Collected data =>

━━━━━━

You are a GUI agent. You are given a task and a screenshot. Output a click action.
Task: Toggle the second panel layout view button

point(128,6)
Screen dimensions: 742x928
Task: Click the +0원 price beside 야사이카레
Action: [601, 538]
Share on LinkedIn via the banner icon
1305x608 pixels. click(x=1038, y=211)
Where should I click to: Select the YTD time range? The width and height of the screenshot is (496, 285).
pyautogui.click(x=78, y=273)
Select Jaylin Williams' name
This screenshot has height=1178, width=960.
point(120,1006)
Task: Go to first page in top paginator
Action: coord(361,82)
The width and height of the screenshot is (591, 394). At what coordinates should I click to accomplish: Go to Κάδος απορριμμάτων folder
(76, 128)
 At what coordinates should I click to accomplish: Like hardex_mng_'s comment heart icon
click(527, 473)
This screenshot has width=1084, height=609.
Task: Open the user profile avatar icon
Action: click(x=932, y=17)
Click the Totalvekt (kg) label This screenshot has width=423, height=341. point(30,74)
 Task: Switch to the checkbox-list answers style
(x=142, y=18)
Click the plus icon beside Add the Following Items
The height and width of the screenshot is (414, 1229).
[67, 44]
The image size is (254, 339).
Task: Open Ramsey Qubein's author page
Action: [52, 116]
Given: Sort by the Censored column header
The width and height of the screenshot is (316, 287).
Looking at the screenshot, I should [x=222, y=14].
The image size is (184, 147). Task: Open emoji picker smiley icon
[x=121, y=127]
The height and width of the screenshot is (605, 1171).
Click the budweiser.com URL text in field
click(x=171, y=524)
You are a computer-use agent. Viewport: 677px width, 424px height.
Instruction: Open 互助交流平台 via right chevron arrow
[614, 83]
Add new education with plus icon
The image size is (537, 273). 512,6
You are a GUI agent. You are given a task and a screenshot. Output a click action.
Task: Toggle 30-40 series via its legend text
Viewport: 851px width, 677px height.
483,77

━━━━━━

What the task requires =>
All entries given above should be transcribed exactly, with none omitted.

Solution to the exercise =>
You are a GUI agent. You are given a task and a screenshot. Output a click action.
Task: Toggle the second panel layout view button

point(128,6)
Screen dimensions: 742x928
Task: Click the +0원 price beside 야사이카레
Action: [601, 538]
Share on LinkedIn via the banner icon
1305x608 pixels. click(x=1038, y=211)
Where should I click to: Select the YTD time range? The width and height of the screenshot is (496, 285).
pyautogui.click(x=78, y=273)
Select Jaylin Williams' name
This screenshot has height=1178, width=960.
point(120,1006)
Task: Go to first page in top paginator
Action: coord(361,82)
The width and height of the screenshot is (591, 394). At what coordinates should I click to accomplish: Go to Κάδος απορριμμάτων folder
(76, 128)
 At what coordinates should I click to accomplish: Like hardex_mng_'s comment heart icon
click(527, 473)
This screenshot has width=1084, height=609.
Task: Open the user profile avatar icon
Action: click(x=932, y=17)
Click the Totalvekt (kg) label This screenshot has width=423, height=341. point(30,74)
 Task: Switch to the checkbox-list answers style
(x=142, y=18)
Click the plus icon beside Add the Following Items
The height and width of the screenshot is (414, 1229).
[67, 44]
The image size is (254, 339).
Task: Open Ramsey Qubein's author page
Action: [52, 116]
Given: Sort by the Censored column header
The width and height of the screenshot is (316, 287).
Looking at the screenshot, I should [x=222, y=14].
The image size is (184, 147). Task: Open emoji picker smiley icon
[x=121, y=127]
The height and width of the screenshot is (605, 1171).
Click the budweiser.com URL text in field
click(x=171, y=524)
You are a computer-use agent. Viewport: 677px width, 424px height.
Instruction: Open 互助交流平台 via right chevron arrow
[614, 83]
Add new education with plus icon
The image size is (537, 273). 512,6
You are a GUI agent. You are given a task and a screenshot. Output a click action.
Task: Toggle 30-40 series via its legend text
Viewport: 851px width, 677px height.
483,77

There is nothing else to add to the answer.